Can Jason Wu Do More Than Dress Michelle Obama?

Jason Wu

Jason Wu opened Fashion Week on Saturday afternoon in New York, the first big-ticket show of the fall season. Wu, 26, became an overnight star when Michelle Obama wore his white, one-shoulder gown to the inaugural balls.

He makes the kind of clothes Mrs. Obama loves: assertive and romantic, colorful and shapely. He also makes the kinds of clothes few of his contemporaries are interested in: Most have abandoned the ladies who lunch.

Consider Wu’s contemporaries. Alexander Wang, 24, who beat Wu and other hopefuls when he won the coveted Vogue Fashion Fund award last year, showed clothes for the lady who smokes. His tough-chic collection—ominous black leather bomber jackets and seams outlined in rivets—is rooted in the work of Thierry Mugler and Claude Montana, French designers who tamed the extremes of sex-fetish gear in the 1980s.

Ruffian, another label by young designers, also showed over the weekend. The collection featured the skirt suit, an LWL standard, but Ruffian’s was of the sweet-tart variety favored by the heroine of Confessions of a Shopaholic. Mrs. Obama is not likely to wear Ruffian.

But looking at Wu’s collection is like peeking into Mrs. Obama’s closet. You can see her in this burgundy sweater and printed gray skirt or this cobalt blue silk dress, made with tiny horizontal bands of silk chiffon ribbon.

Wu was born in Taipei and raised in Vancouver.

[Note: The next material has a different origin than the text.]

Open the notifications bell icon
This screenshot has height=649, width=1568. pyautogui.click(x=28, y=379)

He attended the Parsons School of Design and then interned at Narciso Rodriguez for a year before opening his business in 2006 with support from his parents and money he saved from his ongoing job as a designer of Fashion Royalty Dolls, which he began at 16. (The line, which sells at FAO Schwartz, includes characters such as Véronique Perrin and Natalia Fatalé, glamorous executives at rival cosmetics corporations.)

There is still a doll-like quality to Jason Wu’s clothes. It’s not that they are too girly. They aren’t. But, perhaps nobly, his only intention is to make a woman beautiful, to dress her up. There is no irony here, no layering of subtle visual references, no overt sexuality. For fall, Wu was inspired by illustrator Arthur Rackham, and the collection had a storybook mood. The tea party skirt of a citron green dress was made with tiny accordion pleats hand-stitched at the waist and an appliqué of black lace like a spider’s web. The evening gowns, in nude tulle or milky blue beads, are fairy-princess pretty.

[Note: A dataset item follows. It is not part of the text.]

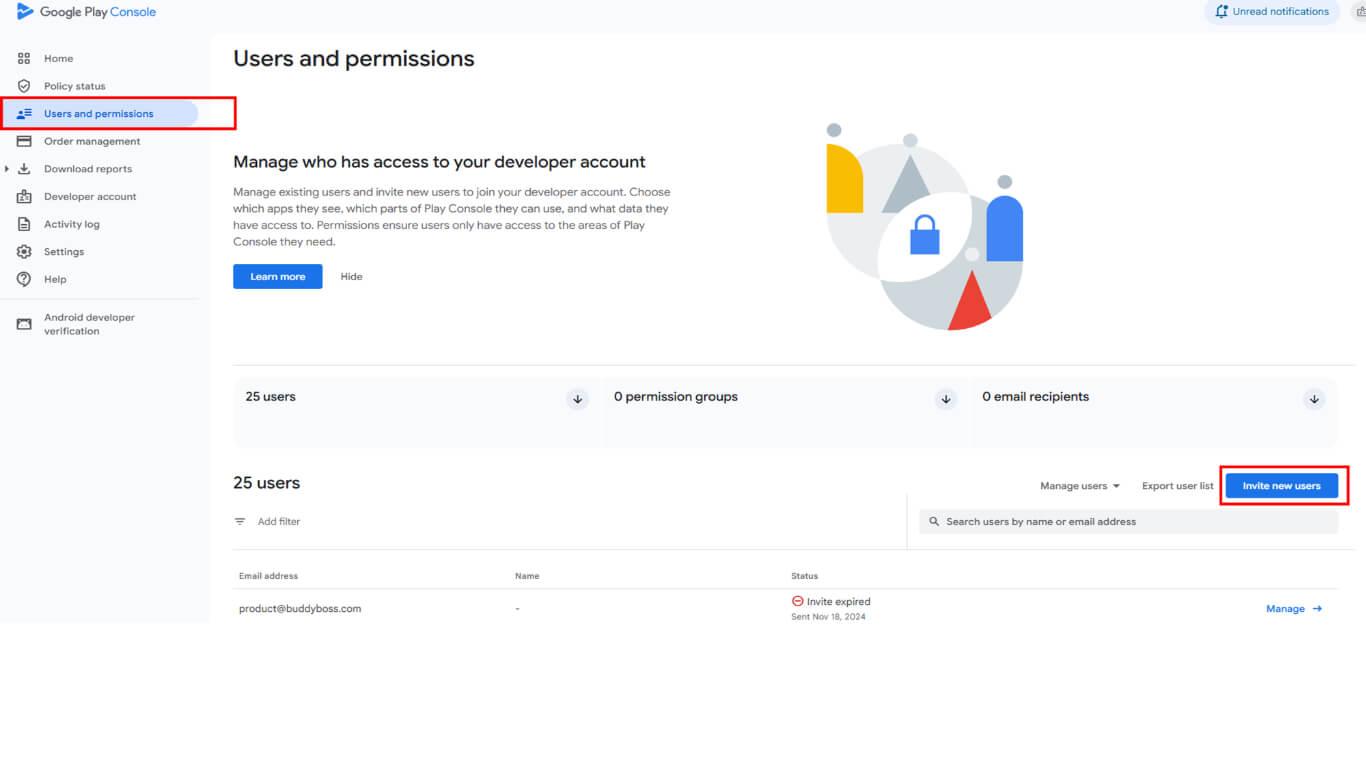Click the Learn more button
Image resolution: width=1366 pixels, height=769 pixels.
[277, 277]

This young designer’s heroes are yesterday’s American dressmaking stars: Charles James, Norman Norell, and Geoffrey Beene. These men, now all dead, were masters of color and cut, famed for creating entrance-making clothes in a world that is gone. There is something of James’ drama in the accordion pleats, Beene’s simplicity in the soft jackets, and Norell’s swank in the gowns.

Wu has started to create some signatures of his own. A white silk coat embroidered with tiny thread knots, a favorite detail, was shown in Bergdorf Goodman’s Fifth Avenue windows during the week of the inaugural. And Mrs. Obama will appear on the March cover of Vogue in one of his body-skimming sheaths with a draped neckline.

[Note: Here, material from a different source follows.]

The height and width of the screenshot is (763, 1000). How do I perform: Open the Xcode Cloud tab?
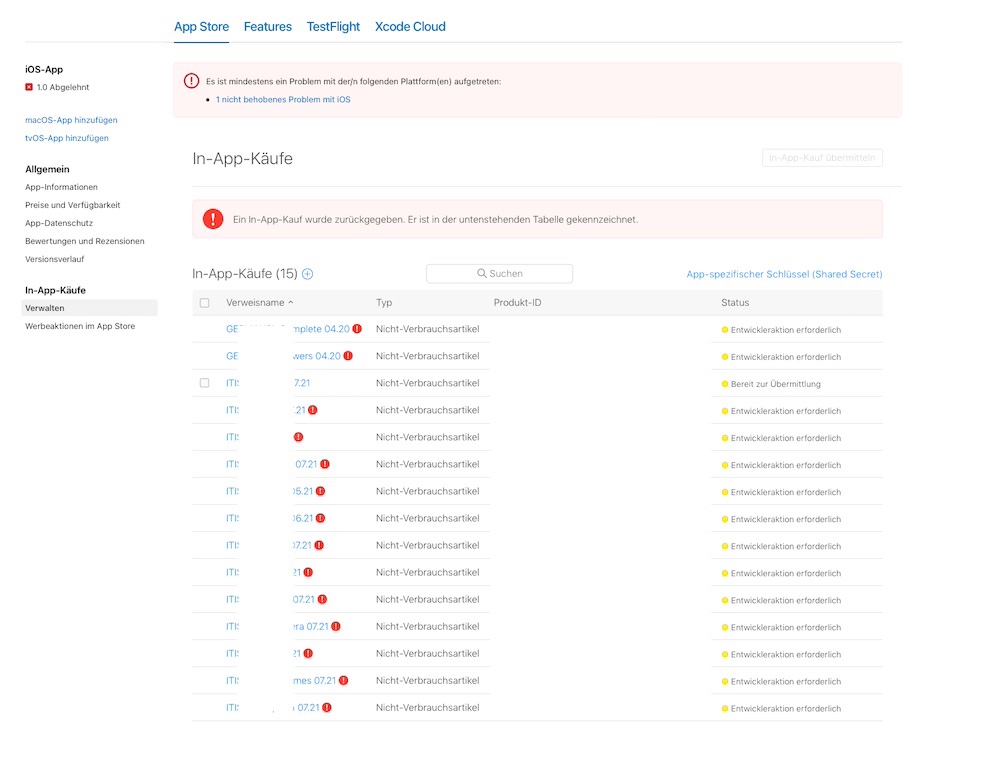pyautogui.click(x=410, y=27)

New York is lucky to have Wu, a spirited young talent who defers to the old school while so many try to corner the market on cool. Wu, in turn, is lucky to have Mrs. Obama, already an icon of style, as a client. But it’s most exciting to think about how he might grow beyond old charms and the prominence of the new first lady. He can do both.

Wu makes a lovely dress, and if his tailoring lacks the crisp finish it ought to have (pants are a tad clumsy; jacket lapels could use a better roll), it makes no difference. At 26, he has time to get better and better. His dresses are what retailers will be after, and he has appointments with nearly 100 stores this week. In tough times, a dress that makes a woman beautiful is something every store will be banking on.